* **Goal**
Rewrite the records below as a Markdown table with the columns "No." and "Line," one row per line numbered in order, skipping blank lines and leaving out the pictures.
____
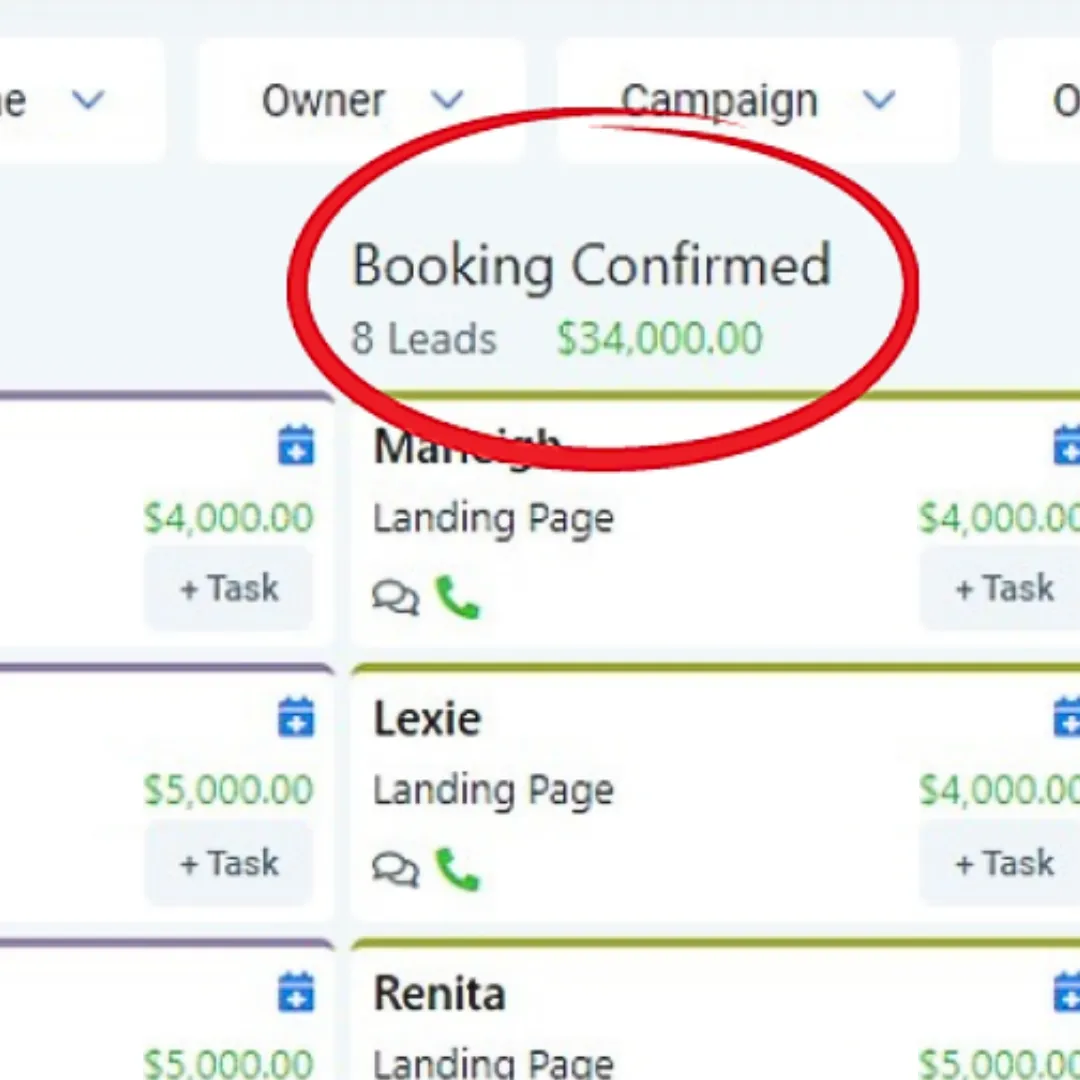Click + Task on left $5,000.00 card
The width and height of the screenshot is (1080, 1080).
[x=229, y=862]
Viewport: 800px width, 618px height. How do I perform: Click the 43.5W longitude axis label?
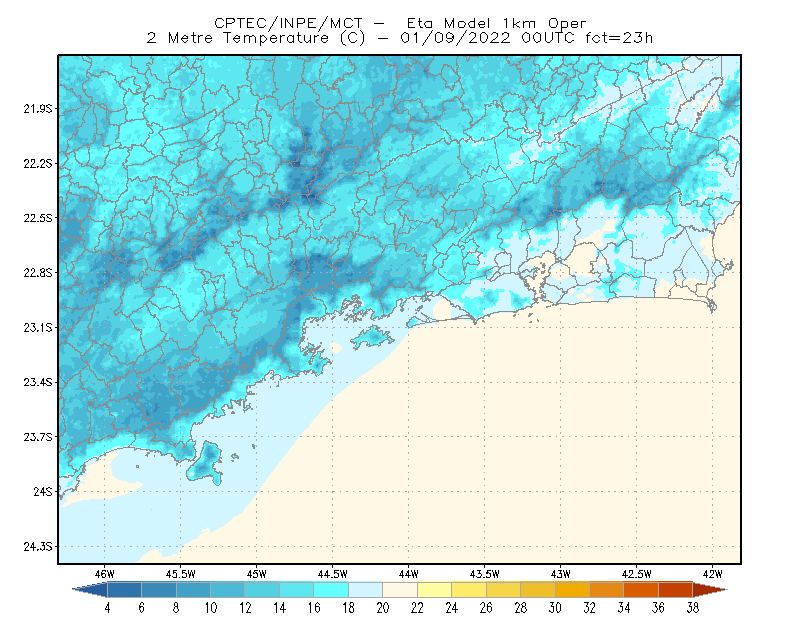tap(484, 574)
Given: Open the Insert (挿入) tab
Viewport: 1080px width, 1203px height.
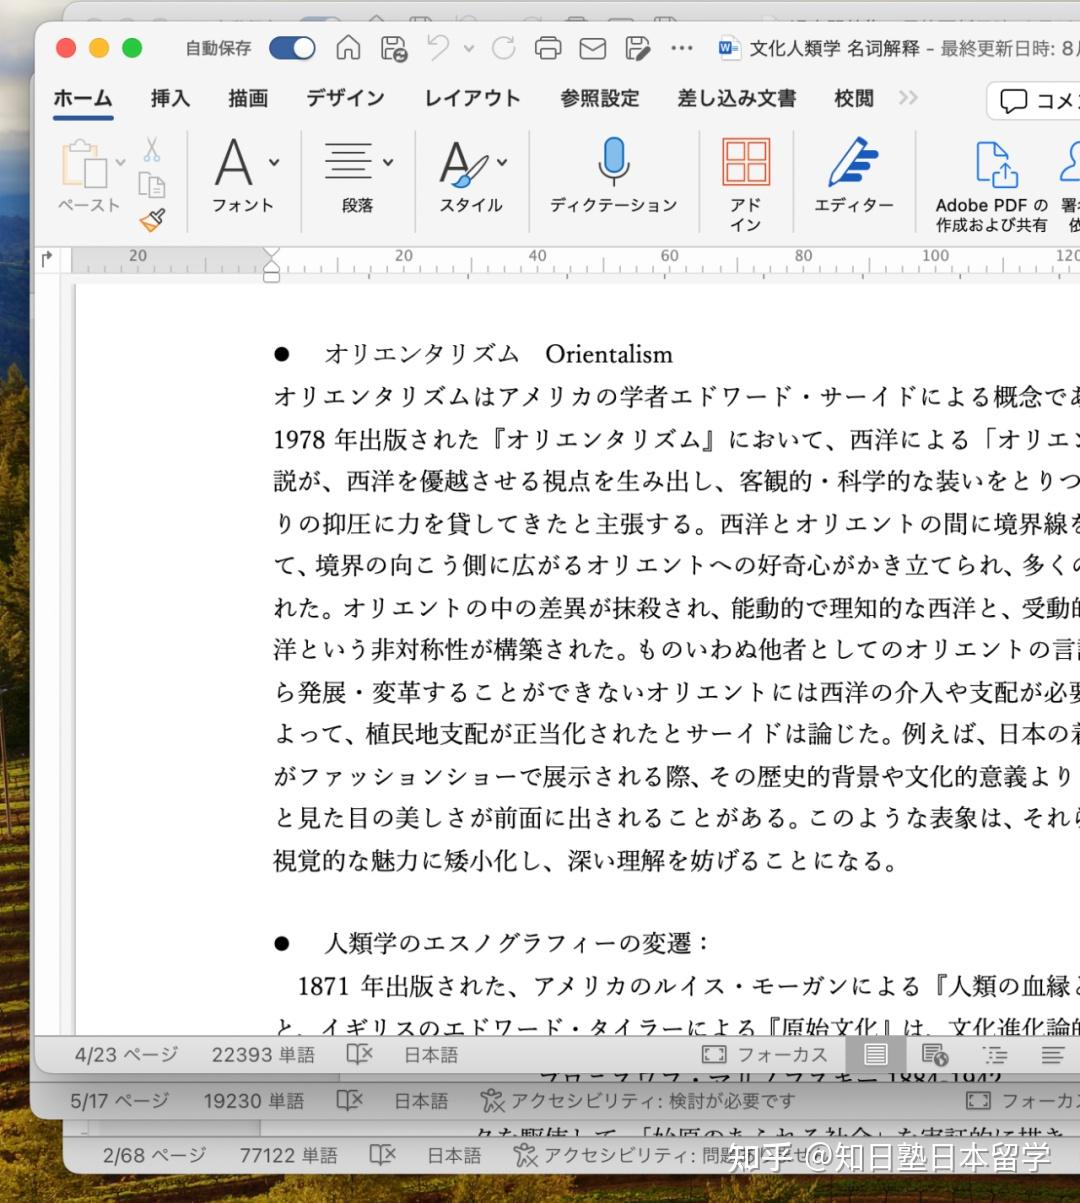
____
* **Solution to the exercise**
| No. | Line |
|---|---|
| 1 | Click + Task on left $5,000.00 card |
| 2 | The width and height of the screenshot is (1080, 1080). |
| 3 | [x=229, y=862] |
| 4 | Viewport: 800px width, 618px height. How do I perform: Click the 43.5W longitude axis label? |
| 5 | tap(484, 574) |
| 6 | Given: Open the Insert (挿入) tab |
| 7 | Viewport: 1080px width, 1203px height. |